Slide background

Claimants in European Court of Human Rights bid after Supreme Court refuses permission to appeal in dispute over approach of regulator to landfill site

The Supreme Court has refused the family of a five-year-old boy permission to appeal in a dispute over the Environment Agency’s regulation of a landfill site near his home, saying that the application “does not raise an arguable point of law in the context of this case”.

However, the claimants have said they will urgently seek to take the case to the European Court of Human Rights.

In January the Court of Appeal ruled that a declaration by Mr Justice Fordham, which required the Environment Agency to achieve prescribed outcomes within a prescribed timetable in relation to the Walleys Quarry landfill site in Staffordshire, went beyond the scope of the court's functions.

The family of Matthew Richards had argued that the regulator was acting incompatibly with his Convention rights.

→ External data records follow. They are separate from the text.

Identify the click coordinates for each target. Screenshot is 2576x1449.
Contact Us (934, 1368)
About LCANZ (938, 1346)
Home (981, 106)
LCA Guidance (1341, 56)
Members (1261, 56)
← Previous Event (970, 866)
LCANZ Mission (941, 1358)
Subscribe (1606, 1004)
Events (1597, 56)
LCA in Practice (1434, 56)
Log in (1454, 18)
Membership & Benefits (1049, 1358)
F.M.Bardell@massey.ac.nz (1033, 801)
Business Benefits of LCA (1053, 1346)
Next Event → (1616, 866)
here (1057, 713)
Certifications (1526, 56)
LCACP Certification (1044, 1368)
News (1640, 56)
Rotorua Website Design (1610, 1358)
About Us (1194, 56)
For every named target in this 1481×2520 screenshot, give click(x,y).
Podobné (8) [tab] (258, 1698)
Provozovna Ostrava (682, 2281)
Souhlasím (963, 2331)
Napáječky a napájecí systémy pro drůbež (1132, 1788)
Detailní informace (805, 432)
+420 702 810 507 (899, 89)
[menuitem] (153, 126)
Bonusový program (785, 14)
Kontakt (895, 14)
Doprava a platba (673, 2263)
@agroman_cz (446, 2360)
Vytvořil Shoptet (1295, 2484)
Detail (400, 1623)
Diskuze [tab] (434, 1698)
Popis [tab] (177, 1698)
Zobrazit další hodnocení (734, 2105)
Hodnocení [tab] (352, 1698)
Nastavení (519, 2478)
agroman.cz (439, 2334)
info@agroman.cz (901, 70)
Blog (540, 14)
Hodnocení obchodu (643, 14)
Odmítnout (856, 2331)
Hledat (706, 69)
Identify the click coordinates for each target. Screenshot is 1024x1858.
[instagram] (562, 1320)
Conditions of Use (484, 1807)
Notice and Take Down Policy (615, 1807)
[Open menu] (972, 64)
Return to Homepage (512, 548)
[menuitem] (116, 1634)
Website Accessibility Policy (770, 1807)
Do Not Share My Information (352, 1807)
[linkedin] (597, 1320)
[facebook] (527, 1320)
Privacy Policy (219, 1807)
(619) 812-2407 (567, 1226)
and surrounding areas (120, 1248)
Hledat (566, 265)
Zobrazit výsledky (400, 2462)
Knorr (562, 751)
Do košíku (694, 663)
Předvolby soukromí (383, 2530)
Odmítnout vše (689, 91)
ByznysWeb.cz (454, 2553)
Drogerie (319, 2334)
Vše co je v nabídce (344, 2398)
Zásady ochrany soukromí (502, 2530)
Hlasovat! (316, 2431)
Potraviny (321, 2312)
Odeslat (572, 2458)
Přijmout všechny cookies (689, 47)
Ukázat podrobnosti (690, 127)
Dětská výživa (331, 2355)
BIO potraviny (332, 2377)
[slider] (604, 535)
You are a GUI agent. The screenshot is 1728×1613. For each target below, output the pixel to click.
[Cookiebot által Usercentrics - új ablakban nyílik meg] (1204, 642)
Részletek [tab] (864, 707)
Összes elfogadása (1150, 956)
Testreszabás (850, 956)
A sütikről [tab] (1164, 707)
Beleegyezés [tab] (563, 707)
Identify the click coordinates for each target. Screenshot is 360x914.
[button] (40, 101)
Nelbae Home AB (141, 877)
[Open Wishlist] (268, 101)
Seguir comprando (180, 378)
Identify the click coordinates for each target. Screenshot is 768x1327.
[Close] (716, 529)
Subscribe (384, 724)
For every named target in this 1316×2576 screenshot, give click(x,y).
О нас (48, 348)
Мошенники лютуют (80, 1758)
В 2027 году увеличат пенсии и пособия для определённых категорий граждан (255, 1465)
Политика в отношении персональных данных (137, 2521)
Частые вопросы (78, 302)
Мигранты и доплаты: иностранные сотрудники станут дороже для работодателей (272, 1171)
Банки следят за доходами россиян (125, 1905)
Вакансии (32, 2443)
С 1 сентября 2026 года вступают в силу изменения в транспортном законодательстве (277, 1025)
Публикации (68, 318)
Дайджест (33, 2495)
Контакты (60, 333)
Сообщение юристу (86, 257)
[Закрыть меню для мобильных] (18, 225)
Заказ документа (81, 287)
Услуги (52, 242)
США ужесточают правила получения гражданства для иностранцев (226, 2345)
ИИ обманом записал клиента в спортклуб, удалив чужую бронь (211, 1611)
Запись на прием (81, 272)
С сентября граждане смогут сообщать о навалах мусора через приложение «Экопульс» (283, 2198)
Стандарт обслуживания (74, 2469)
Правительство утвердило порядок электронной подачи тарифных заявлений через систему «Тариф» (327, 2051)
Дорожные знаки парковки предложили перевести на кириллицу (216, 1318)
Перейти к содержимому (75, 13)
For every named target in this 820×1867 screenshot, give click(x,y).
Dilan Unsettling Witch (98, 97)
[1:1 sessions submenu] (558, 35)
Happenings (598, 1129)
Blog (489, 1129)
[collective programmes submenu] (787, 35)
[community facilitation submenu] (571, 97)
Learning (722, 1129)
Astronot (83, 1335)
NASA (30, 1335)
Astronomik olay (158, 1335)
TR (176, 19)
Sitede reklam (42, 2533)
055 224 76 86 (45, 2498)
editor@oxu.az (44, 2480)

Article continues below...

In R(oao Richards) v Environment Agency [20201] EWHC 2501 Mr Justice Fordham was told that Mathew’s life expectancy would be reduced significantly if he suffered prolonged exposure to hydrogen sulphide produced by the site.

After a hearing in December 2021 the Court of Appeal decided that it would allow the Environment Agency’s appeal with immediate effect. It released its written judgment in January.

In Richards, R (On the Application Of) v The Environment Agency [2022] EWCA Civ 26 Lord Justice Lewis said: “It [the declaration] ran counter to the principles established in the case law of the European Court governing the appropriateness of judicial intervention in the regulation of industrial activities in a difficult area of technical and social policy.

“Further, there was no finding that the appellant was in breach of its obligations under Articles 2 or 8 of the Convention at the time of the hearing in August 2021 and, on the evidence available at that date, there was no proper basis upon which it could be said that the appellant proposed to act unlawfully.

“In those circumstances, the grant of the declaration was neither justified nor necessary as there was no actual or proposed unlawfulness which called for a remedy.”

Commenting on the Supreme Court’s decision, Mathew’s mother Rebecca Currie said: “I feel that Mathew has been completely let down, first of all by the Environment Agency who are meant to protect us from dangers like poisoned air, and now by the legal system. Despite the High Court recognising the seriousness of this situation and telling the Environment Agency to do more to stop the scandal of a private company being able to pollute the air that we breathe, we are now back where we started.”

However, she said she was determined not to give up and would ask the European Court of Human Rights “to step up where our own courts have failed”.

Rebekah Carrier of Hopkin Murray Beskine, Mathew’s solicitor, said: “The Supreme Court has missed the opportunity to clarify the correct approach to the regulation of environmental hazards. This is extremely disappointing for Mathew and his community, who seek to have the threat to Mathew’s life taken seriously.

“The reference in the decision to refuse permission to the context of this case is hard to understand as the Court were provided with up-to-date evidence from two medical consultants that the continued air pollution from Walleys Quarry Landfill Site is still putting Mathew at risk of premature death in adulthood and continues to therefore pose a threat to his life. Mathew’s lawyers are very disappointed that Mathew and his community have been unable to secure the action needed from the UK courts. This leaves Mathew in the unenviable position of having to seek justice in an international court.”